• **WHAT THE TASK ASKS**:
Find where "Task: Select Pieces'" appears in the records below, then return that line and every later line exactly, stopping only at the last line.

▬▬▬▬▬▬▬▬▬▬

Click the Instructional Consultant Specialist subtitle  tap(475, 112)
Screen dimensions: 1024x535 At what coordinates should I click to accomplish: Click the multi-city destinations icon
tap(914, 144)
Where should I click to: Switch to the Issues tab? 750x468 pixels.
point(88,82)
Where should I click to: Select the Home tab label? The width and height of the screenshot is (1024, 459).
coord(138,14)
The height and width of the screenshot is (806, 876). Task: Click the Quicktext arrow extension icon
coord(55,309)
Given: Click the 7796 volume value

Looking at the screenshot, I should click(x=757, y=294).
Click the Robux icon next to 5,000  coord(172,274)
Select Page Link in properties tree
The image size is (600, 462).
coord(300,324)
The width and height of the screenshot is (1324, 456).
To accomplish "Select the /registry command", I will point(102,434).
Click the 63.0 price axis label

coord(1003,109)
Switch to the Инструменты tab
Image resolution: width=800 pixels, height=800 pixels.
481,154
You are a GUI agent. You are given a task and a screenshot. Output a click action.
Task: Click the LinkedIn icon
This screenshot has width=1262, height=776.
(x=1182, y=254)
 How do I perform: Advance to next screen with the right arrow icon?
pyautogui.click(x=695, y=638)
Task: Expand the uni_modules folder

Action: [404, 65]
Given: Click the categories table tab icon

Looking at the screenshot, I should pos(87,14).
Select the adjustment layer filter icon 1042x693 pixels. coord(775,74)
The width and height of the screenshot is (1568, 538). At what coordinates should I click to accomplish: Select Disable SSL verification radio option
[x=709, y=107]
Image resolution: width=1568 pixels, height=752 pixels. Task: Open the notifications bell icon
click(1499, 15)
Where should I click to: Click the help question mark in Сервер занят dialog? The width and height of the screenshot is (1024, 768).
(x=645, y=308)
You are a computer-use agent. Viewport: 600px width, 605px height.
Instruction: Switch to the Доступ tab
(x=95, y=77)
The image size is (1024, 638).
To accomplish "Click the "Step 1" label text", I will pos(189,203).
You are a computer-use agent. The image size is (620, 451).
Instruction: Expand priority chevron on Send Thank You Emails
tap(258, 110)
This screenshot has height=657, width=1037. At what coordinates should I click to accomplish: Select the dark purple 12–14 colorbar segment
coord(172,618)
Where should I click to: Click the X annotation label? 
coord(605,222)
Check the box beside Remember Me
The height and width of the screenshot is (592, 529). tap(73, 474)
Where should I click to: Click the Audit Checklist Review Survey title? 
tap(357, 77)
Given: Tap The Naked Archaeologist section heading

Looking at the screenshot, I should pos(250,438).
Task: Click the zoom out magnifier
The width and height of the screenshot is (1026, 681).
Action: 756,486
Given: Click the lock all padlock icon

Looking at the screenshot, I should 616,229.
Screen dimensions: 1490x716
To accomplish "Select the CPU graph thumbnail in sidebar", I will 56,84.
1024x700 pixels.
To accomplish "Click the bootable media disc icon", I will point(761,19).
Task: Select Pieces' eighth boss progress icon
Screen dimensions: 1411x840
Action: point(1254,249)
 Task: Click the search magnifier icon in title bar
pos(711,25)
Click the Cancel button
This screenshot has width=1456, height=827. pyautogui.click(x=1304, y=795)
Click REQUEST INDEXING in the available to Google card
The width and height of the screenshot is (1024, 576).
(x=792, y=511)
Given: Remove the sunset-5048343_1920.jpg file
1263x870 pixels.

▬▬▬▬▬▬▬▬▬▬

• **RESPONSE TO THE EXERCISE**:
Task: Select Pieces' eighth boss progress icon
Screen dimensions: 1411x840
Action: point(1254,249)
 Task: Click the search magnifier icon in title bar
pos(711,25)
Click the Cancel button
This screenshot has width=1456, height=827. pyautogui.click(x=1304, y=795)
Click REQUEST INDEXING in the available to Google card
The width and height of the screenshot is (1024, 576).
(x=792, y=511)
Given: Remove the sunset-5048343_1920.jpg file
1263x870 pixels.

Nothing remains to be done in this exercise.